There are several limitations to our study that need to be considered. Foremost, vasectomy is not a CMS-specified shoppable service that must be reported. While our study commented on hospital reporting patterns, we cannot draw conclusions on hospital compliance to the CMS final rule. Secondly, hospitals that do not offer vasectomy as a service are not excluded which may result in an underestimation of hospital’s reporting pattern. The generalizability of this study is limited by lack of data from the private practice sector as private practices are not subject to the CMS final rule unless they are affiliated with a hospital. In addition, there is a reporting bias for hospitals within the database. Hospitals that had a higher price or more pricing variability for vasectomy might be less willing to report and contribute data to Turquoise Health. Since for-profit hospitals were less likely to report a price, our findings might underestimate the price disparity between for-profit and nonprofit hospitals and observed prices may represent lower end of the pricing spectrum. Another limitation is the possibility of incomplete pricing information as reported prices do not include associated costs like hospital overheads, cost of anesthesia, and cost of independent practitioners [6].

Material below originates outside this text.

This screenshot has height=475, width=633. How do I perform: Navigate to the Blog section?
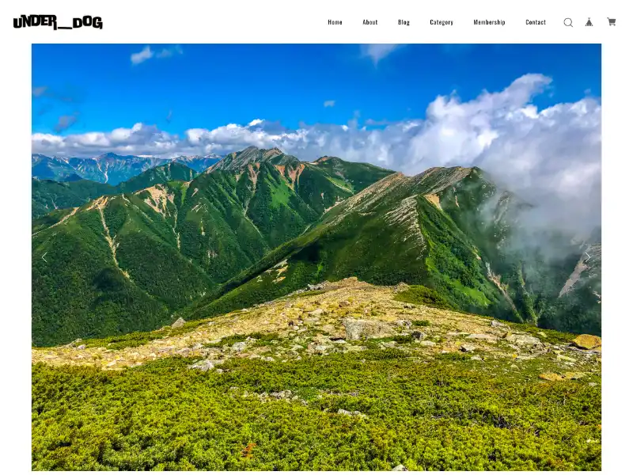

Despite these limitations, our study underlines an opportunity to form new policies to increase price transparency and reduce healthcare disparities in the US. It may be important to patients to consider both hospital ownership structures and payment methods when planning their reproductive care.

Conclusions

This cross-sectional study highlights the importance of considering both hospital ownership structures and payment methods when seeking affordable vasectomy options in the US. Overall, we found significant price variations of the procedure, indicating that patients may financially benefit from choosing a nonprofit hospital to reduce costs, especially when paying with cash. Notably, paying in cash or cash equivalent may be cheaper than using private insurance at nonprofit hospitals. This information can help patients make informed decisions regarding their reproductive care. In addition, this study also revealed that hospitals that are larger, nonprofit, and in resource-rich areas are more likely to report a price for vasectomy. These findings suggest a need for new policies to target areas with decreased price transparency to reduce price disparities.